Un espectáculo diseñado para emocionar de principio a fin
Desde que las luces se apagaron y el primer beat de «Mountains» detonó, Stray Kids se adueñó del público mexicano con una energía avasalladora. Cada canción, desde éxitos como «MANIAC» hasta himnos como «Thunderous», fue recibida con una euforia ensordecedora que no menguó en ningún momento de la noche.
El despliegue técnico fue impecable: coreografías milimétricas, efectos visuales de alto impacto y una calidad sonora que elevó cada interpretación a niveles cinematográficos. Sin embargo, lo que realmente hizo única la velada fue la conexión genuina entre Stray Kids y su fandom, STAY. Además, la producción visual, que combinaba pantallas gigantes y pirotecnia, transformó cada canción en un espectáculo único.

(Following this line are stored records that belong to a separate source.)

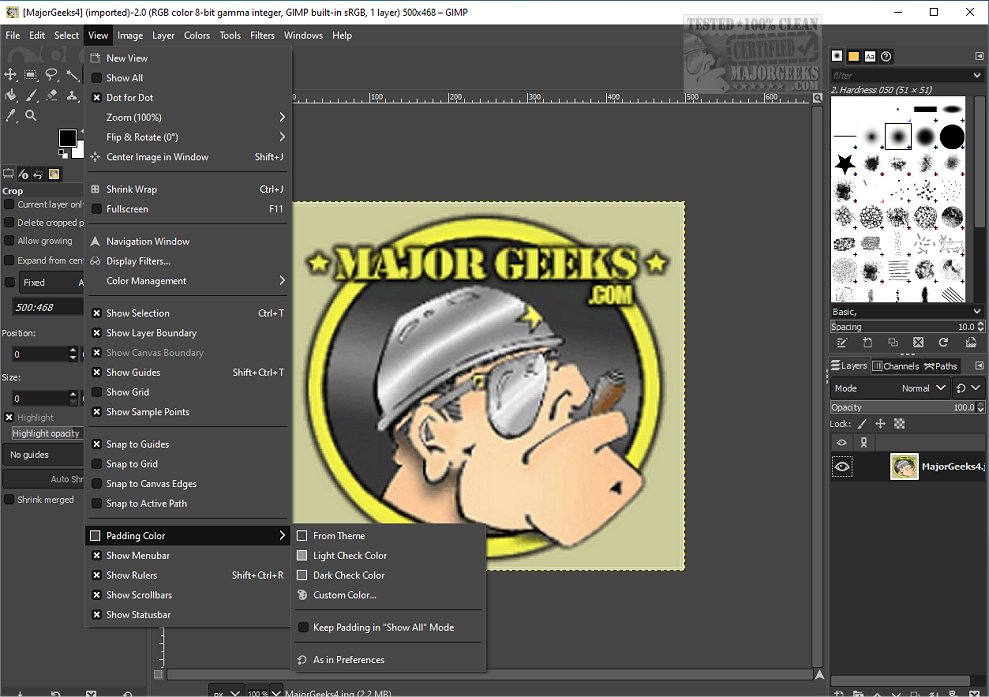Choose Custom Color... padding option
This screenshot has width=989, height=697.
click(344, 595)
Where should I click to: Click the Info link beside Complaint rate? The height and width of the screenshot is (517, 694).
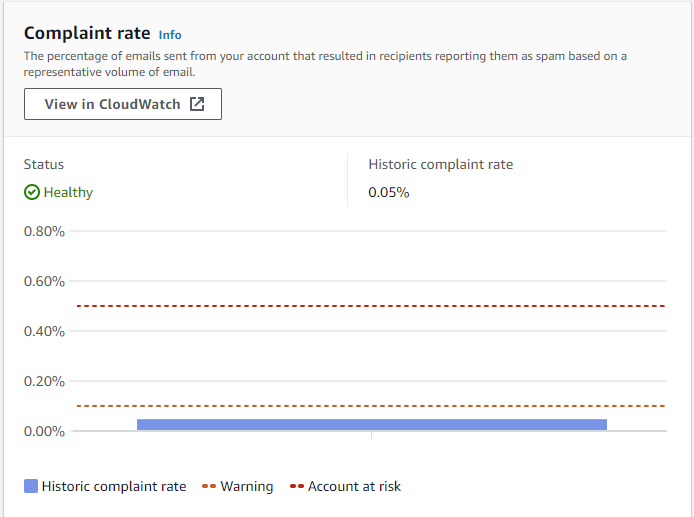[x=170, y=35]
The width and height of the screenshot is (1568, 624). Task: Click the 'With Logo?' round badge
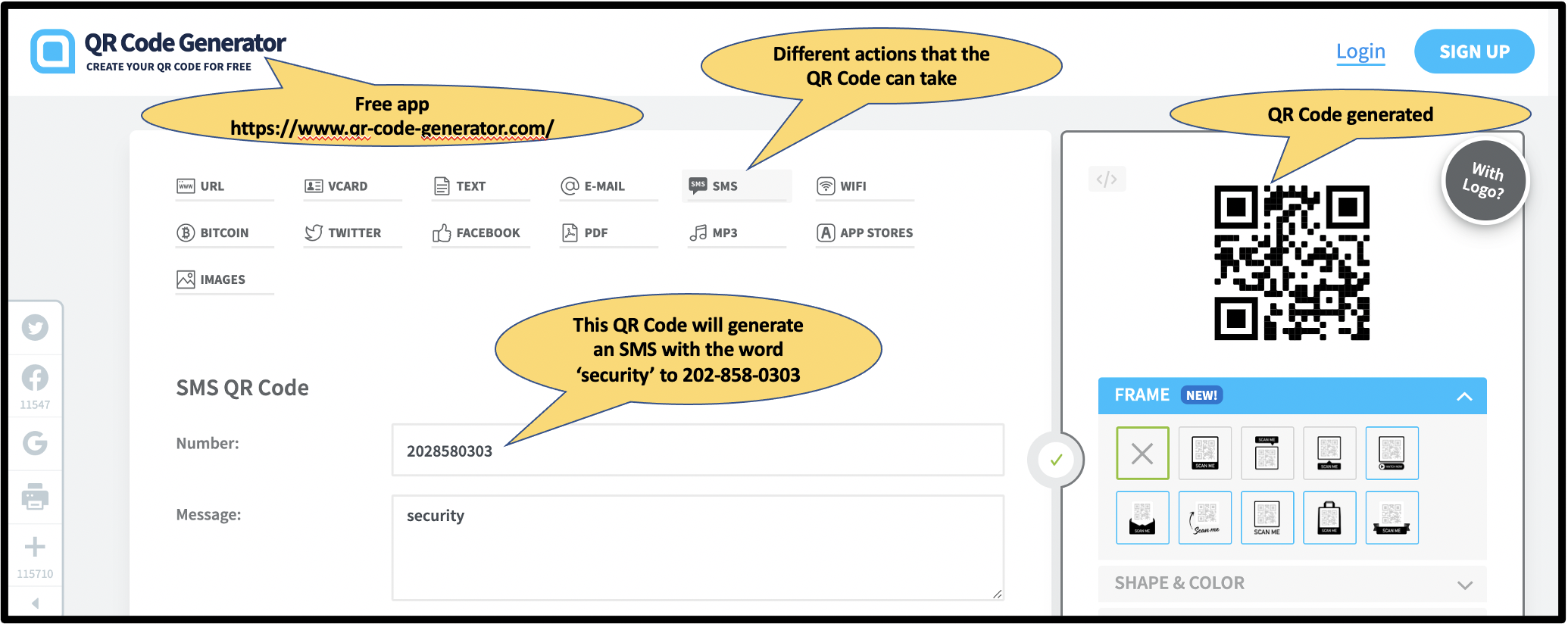[x=1484, y=181]
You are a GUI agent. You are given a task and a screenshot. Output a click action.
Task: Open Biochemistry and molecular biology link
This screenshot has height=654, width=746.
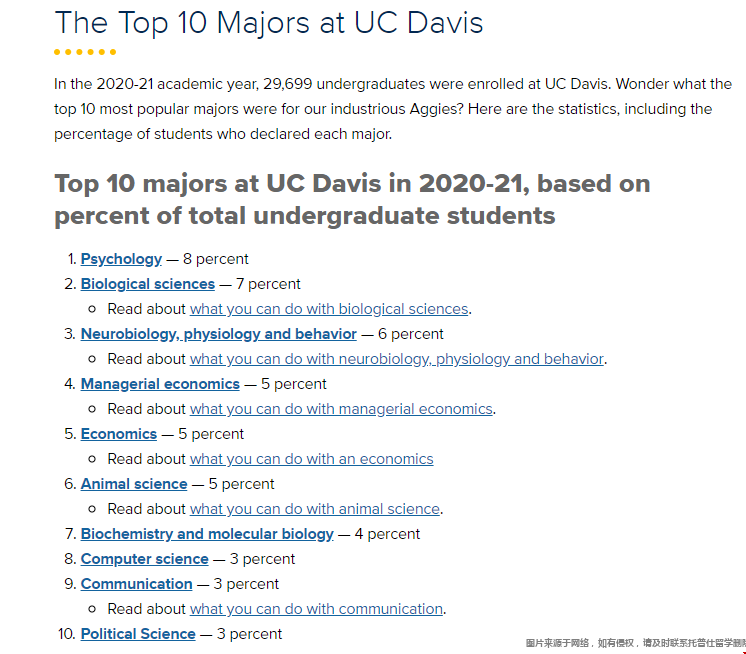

Estadio GNP Seguros, convertido en una galaxia luminosa de lightsticks, vibraba al ritmo de cada explosión musical y principalmente con «chk chk boom», un himno que no pasó desapercibido ante las fans. No cabe duda: Stray Kids no solo ofreció un concierto, sino un fenómeno cultural, una noche que será recordada por generaciones de STAY mexicanos.
Entre performances electrizantes, los miembros se tomaron momentos para comunicarse en español, agradeciendo el cariño y entregando sonrisas sinceras que derretían el alma del público. La empatía, lejos de ser un acto ensayado, se sintió auténtica, reforzando la relación casi simbiótica entre artista y audiencia.
Stray Kids: un fenómeno imparable en su mejor momento
Más allá de la producción deslumbrante, el concierto de Stray Kids en la Ciudad de México sirvió como un testimonio palpable de su madurez artística. Cada integrante brilló tanto en conjunto como en sus momentos individuales, dejando claro que el éxito del grupo no es fruto de la casualidad, sino del talento, el trabajo incansable y una evolución constante.
Canciones como «TOP» y «God’s Menu» demostraron la capacidad del grupo para dominar desde el rap más agresivo hasta el pop más melódico, sin perder cohesión ni identidad. La diversidad sonora de su setlist mantuvo a la audiencia hipnotizada. Mientras la intensidad de su entrega física sobre el escenario rompía cualquier barrera lingüística o cultural.
Cuando el concierto llegó a su fin con «Haven», la ovación fue tan apoteósica como merecida. Más que un adiós, Stray Kids dejó en el aire una promesa tácita: su historia con México apenas comienza.